--- SHORT PROBLEM ---
Rewrite every line of the listing below, requests included, and scale each answer coordinate by 0.55, rounding to whole numbers with halves rounded up. Leave the pictures out.
──────── RECORDS FOR PROCESSING ────────
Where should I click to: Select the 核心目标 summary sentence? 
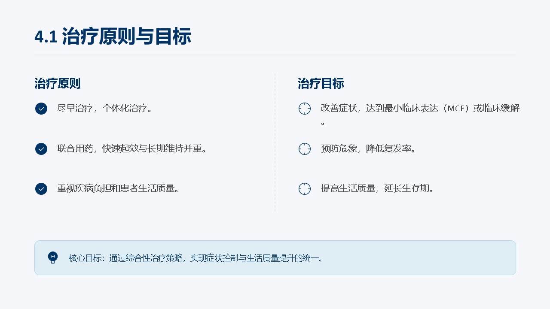(x=196, y=258)
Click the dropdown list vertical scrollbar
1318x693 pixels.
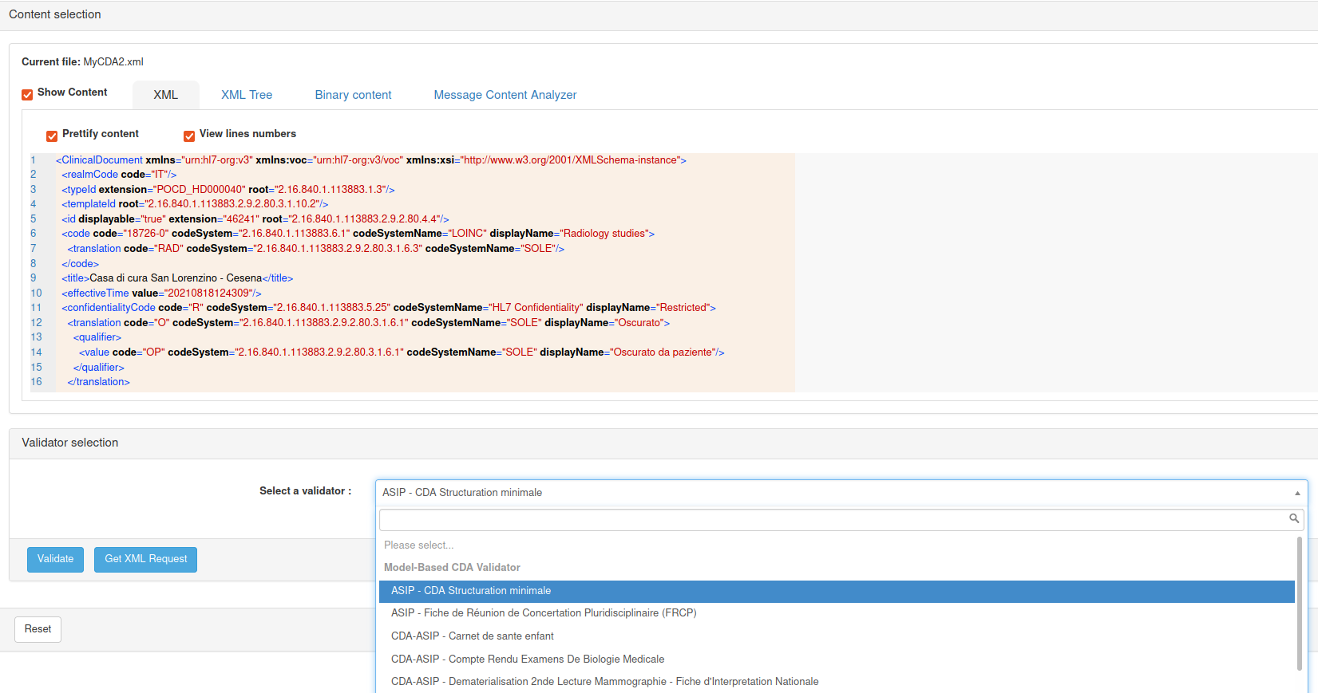[x=1299, y=606]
────────
--- RESPONSE BELOW ---
Where should I click to: Select the 核心目标 summary sentence? 
(x=108, y=142)
Click the dropdown list vertical scrollbar
1318x693 pixels.
[x=714, y=333]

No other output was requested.